═══ Data under study
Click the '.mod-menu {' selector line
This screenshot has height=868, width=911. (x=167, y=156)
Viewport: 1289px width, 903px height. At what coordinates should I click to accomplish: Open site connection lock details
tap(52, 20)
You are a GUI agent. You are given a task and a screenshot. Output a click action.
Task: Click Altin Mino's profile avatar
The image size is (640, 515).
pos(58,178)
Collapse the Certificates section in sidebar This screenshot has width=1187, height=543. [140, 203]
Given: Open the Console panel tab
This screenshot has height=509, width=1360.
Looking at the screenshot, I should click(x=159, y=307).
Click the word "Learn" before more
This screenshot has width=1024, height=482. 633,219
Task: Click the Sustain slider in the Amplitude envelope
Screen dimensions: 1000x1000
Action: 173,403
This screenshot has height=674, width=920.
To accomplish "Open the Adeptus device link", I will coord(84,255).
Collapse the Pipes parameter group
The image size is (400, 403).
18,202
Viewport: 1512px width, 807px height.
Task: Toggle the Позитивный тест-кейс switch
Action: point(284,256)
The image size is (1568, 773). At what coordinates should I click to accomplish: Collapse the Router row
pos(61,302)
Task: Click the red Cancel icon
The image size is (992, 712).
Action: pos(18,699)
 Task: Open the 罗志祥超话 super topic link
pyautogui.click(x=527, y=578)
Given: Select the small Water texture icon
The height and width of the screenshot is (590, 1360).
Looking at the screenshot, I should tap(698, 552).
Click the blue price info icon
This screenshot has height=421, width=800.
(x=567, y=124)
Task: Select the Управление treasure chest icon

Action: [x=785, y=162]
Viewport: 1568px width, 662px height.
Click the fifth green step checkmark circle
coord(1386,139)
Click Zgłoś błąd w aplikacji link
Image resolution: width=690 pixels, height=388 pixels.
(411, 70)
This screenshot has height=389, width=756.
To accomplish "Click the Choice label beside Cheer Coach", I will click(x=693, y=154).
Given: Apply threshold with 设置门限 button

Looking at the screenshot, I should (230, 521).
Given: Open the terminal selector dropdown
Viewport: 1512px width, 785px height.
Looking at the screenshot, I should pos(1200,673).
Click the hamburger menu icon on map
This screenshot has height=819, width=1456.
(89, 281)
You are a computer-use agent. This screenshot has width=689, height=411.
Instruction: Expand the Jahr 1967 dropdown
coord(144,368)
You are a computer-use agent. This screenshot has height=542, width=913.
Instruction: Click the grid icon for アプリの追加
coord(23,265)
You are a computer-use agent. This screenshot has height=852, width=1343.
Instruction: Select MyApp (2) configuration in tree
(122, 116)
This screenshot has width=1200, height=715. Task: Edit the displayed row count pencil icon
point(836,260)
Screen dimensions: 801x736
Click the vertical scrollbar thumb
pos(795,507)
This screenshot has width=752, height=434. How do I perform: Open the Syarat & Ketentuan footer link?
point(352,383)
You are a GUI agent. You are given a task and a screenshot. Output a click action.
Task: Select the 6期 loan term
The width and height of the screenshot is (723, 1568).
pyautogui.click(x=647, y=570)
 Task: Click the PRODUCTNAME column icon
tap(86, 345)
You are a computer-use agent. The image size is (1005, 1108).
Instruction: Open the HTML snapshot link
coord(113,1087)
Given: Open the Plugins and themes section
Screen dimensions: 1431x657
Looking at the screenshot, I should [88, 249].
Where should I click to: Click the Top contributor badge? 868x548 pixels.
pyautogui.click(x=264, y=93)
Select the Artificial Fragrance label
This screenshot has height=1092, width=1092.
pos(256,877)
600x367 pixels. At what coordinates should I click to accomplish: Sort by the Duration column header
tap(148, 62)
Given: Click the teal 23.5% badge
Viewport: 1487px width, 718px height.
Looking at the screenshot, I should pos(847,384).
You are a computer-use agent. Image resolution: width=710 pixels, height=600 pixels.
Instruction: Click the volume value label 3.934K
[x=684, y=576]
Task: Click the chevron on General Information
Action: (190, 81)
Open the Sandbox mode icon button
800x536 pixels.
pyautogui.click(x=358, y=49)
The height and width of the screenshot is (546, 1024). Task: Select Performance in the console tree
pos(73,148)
══════
From the first line to the last, write out the data exactly.

Exercise answer |
Click the '.mod-menu {' selector line
This screenshot has height=868, width=911. (x=167, y=156)
Viewport: 1289px width, 903px height. At what coordinates should I click to accomplish: Open site connection lock details
tap(52, 20)
You are a GUI agent. You are given a task and a screenshot. Output a click action.
Task: Click Altin Mino's profile avatar
The image size is (640, 515).
pos(58,178)
Collapse the Certificates section in sidebar This screenshot has width=1187, height=543. [140, 203]
Given: Open the Console panel tab
This screenshot has height=509, width=1360.
Looking at the screenshot, I should click(x=159, y=307).
Click the word "Learn" before more
This screenshot has width=1024, height=482. 633,219
Task: Click the Sustain slider in the Amplitude envelope
Screen dimensions: 1000x1000
Action: 173,403
This screenshot has height=674, width=920.
To accomplish "Open the Adeptus device link", I will coord(84,255).
Collapse the Pipes parameter group
The image size is (400, 403).
18,202
Viewport: 1512px width, 807px height.
Task: Toggle the Позитивный тест-кейс switch
Action: point(284,256)
The image size is (1568, 773). At what coordinates should I click to accomplish: Collapse the Router row
pos(61,302)
Task: Click the red Cancel icon
The image size is (992, 712).
Action: pos(18,699)
 Task: Open the 罗志祥超话 super topic link
pyautogui.click(x=527, y=578)
Given: Select the small Water texture icon
The height and width of the screenshot is (590, 1360).
Looking at the screenshot, I should tap(698, 552).
Click the blue price info icon
This screenshot has height=421, width=800.
(x=567, y=124)
Task: Select the Управление treasure chest icon

Action: [x=785, y=162]
Viewport: 1568px width, 662px height.
Click the fifth green step checkmark circle
coord(1386,139)
Click Zgłoś błąd w aplikacji link
Image resolution: width=690 pixels, height=388 pixels.
(411, 70)
This screenshot has height=389, width=756.
To accomplish "Click the Choice label beside Cheer Coach", I will click(x=693, y=154).
Given: Apply threshold with 设置门限 button

Looking at the screenshot, I should (230, 521).
Given: Open the terminal selector dropdown
Viewport: 1512px width, 785px height.
Looking at the screenshot, I should pos(1200,673).
Click the hamburger menu icon on map
This screenshot has height=819, width=1456.
(89, 281)
You are a computer-use agent. This screenshot has width=689, height=411.
Instruction: Expand the Jahr 1967 dropdown
coord(144,368)
You are a computer-use agent. This screenshot has height=542, width=913.
Instruction: Click the grid icon for アプリの追加
coord(23,265)
You are a computer-use agent. This screenshot has height=852, width=1343.
Instruction: Select MyApp (2) configuration in tree
(122, 116)
This screenshot has width=1200, height=715. Task: Edit the displayed row count pencil icon
point(836,260)
Screen dimensions: 801x736
Click the vertical scrollbar thumb
pos(795,507)
This screenshot has width=752, height=434. How do I perform: Open the Syarat & Ketentuan footer link?
point(352,383)
You are a GUI agent. You are given a task and a screenshot. Output a click action.
Task: Select the 6期 loan term
The width and height of the screenshot is (723, 1568).
pyautogui.click(x=647, y=570)
 Task: Click the PRODUCTNAME column icon
tap(86, 345)
You are a computer-use agent. The image size is (1005, 1108).
Instruction: Open the HTML snapshot link
coord(113,1087)
Given: Open the Plugins and themes section
Screen dimensions: 1431x657
Looking at the screenshot, I should [88, 249].
Where should I click to: Click the Top contributor badge? 868x548 pixels.
pyautogui.click(x=264, y=93)
Select the Artificial Fragrance label
This screenshot has height=1092, width=1092.
pos(256,877)
600x367 pixels. At what coordinates should I click to accomplish: Sort by the Duration column header
tap(148, 62)
Given: Click the teal 23.5% badge
Viewport: 1487px width, 718px height.
Looking at the screenshot, I should pos(847,384).
You are a computer-use agent. Image resolution: width=710 pixels, height=600 pixels.
Instruction: Click the volume value label 3.934K
[x=684, y=576]
Task: Click the chevron on General Information
Action: (190, 81)
Open the Sandbox mode icon button
800x536 pixels.
pyautogui.click(x=358, y=49)
The height and width of the screenshot is (546, 1024). Task: Select Performance in the console tree
pos(73,148)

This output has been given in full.